Così Israele protesta con Mosca perchè questa ha regalato al Libano dieci caccia MiG-29 (poichè tutta la forza aerea libanese consiste in 16 elicotteri e 5 Hawker Hunter britannici degli anni ’50, essa viene di fatto decuplicata); protesta e pretende che Mosca non consegni all’Iran i missili anti-aerei SS-300 - sono apparati difensivi, di 120 chilometri di raggio, ma per Israele rendono più difficile la sognata offensiva contro le centrali nucleari iraniane.

Israele rompe la tregua a Gaza, perchè teme il cambiamento di politica a Washington.
Israele non è mai abbastanza  armata, si sente sempre debole e nuda, e per questo pretende che i suoi nemici vengano disarmati, che siano denudati.
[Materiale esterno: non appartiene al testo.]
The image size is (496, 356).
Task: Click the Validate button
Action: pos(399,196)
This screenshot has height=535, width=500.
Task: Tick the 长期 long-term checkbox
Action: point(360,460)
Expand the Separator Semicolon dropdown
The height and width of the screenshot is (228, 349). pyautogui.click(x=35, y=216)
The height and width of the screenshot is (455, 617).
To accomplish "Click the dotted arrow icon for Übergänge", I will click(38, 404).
Vuole per questo che l’intero Occidente – l’estremo Occidente senza più religione – si mobiliti contro tutto l’Islam, l’irriducibile «irrazionale» (5).

Sente continuamente che il tempo gli manca, che il futuro non è suo; e per questo si vuole sempre più crudele, spietato, disumano e aggressivo.
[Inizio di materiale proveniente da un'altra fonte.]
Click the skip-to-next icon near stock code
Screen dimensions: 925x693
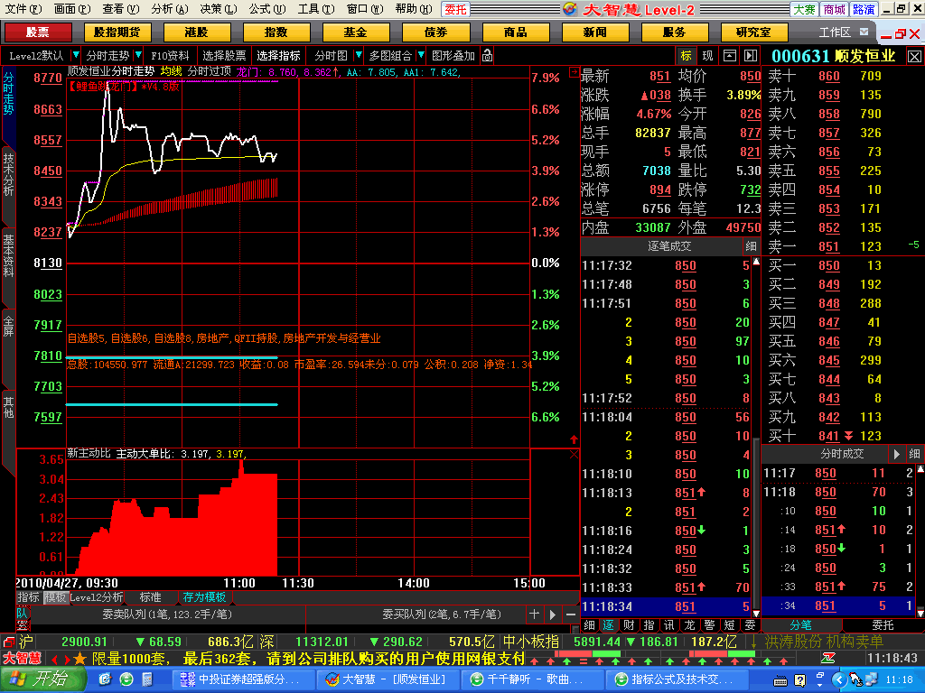(749, 56)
L’arma che gli manca non si compra; i musulmani, bene o male, ce l’hanno.

Israele non la trova sul mercato, non la trova nel suo cuore oscuro. Per questo attacca, attacca sempre.




1) Marie Colvin, «Gaza families eat grass as Israel locks borders», Times, 14 dicembre 2008.
2) Gwen Ackerman, «Livni Says Israel Can’t Tolerate Hamas State in Gaza», Bloomberg, 15 dicembre 2008.
3) Amira Hass, «Hamas: not built for surprises», Haaretz, 18 dicembre 2008. Il giornale aveva ritirato Amira Hass da Gaza, perchè i suoi reportages dal territorio assediato irritavano il potere. Ora vi è tornata.
4) «Israel Considers Purchasing New Smart Bombs to Hit Targets in Beirut, Damascus», Naharnet (Beirut), 13 dicembre 2008.
5) L’Occidente del liberalismo totalitario basato – secondo Isaiah Berlin, che lo esalta – su una «assunzione fondamentale: che tutti gli uomini hanno uno scopo vero e uno soltanto, l’auto-direzione razionale», per cui «i fini di tutti devono necessariamente armonizzarsi in un singolo modello universale», ossia il globalismo liberista, il modo di vita americano esteso al mondo. Solo che questo «modello universale», alcuni «lo riconoscono più chiaramente di altri». Per cui «ogni conflitto e ogni dramma scaturisce esclusivamente dall’urto della ragione con ciò che è irrazionale, o non sufficientemente razionale, gli aspetti immaturi e non sviluppati della vita, sia negli individui sia nelle comunità». Come si vede, qui è il sunto della ideologia dell’Occidente estremo (americo-israeliano), il suo «pacifismo», tolleranza e relativismo che si rovescia in bellicismo universale «per diffondere la democrazia» (infatti «le democrazie non si fanno guerre tra loro», ed altre propagande) in realtà per imporre l’omologazione secolarizzata individualista e di massa. Infatti, dice Berlin, «quando tutti gli uomini saranno fatti diventare razionali (con le bombe?, ndr) obbediranno alle leggi razionali della loro natura, che è poi una sola e identica per tutti, e così saranno pienamente rispettosi della legge e insieme, pienamente liberi». E’ evidente che per chi nutra questa visione, il mondo musulmano è l’ultimo «irrazionale», il residuale «non maturo» che lungi dal credere alla «auto-direzione razionale», si sente soggetto («islàm») alla direzione di un Altro. Ma dovrebbe essere evidente anche alla Chiesa di oggi che questa visione è contro ogni religione, oltre contro ogni specificità conformata dalla natura e dalla storia: identità nazionali, linguaggi, pensieri, dedizioni non conformi a ciò che il potere dichiara «razionale». Tutti devono essere «fatti diventare» omologhi, desiderare le stesse cose, essere consumatori di un unico mercato mondiale. Oggi, questo Occidente estremo infuria perchè «sa di avere poco tempo», come il Satana dall’Apocalisse.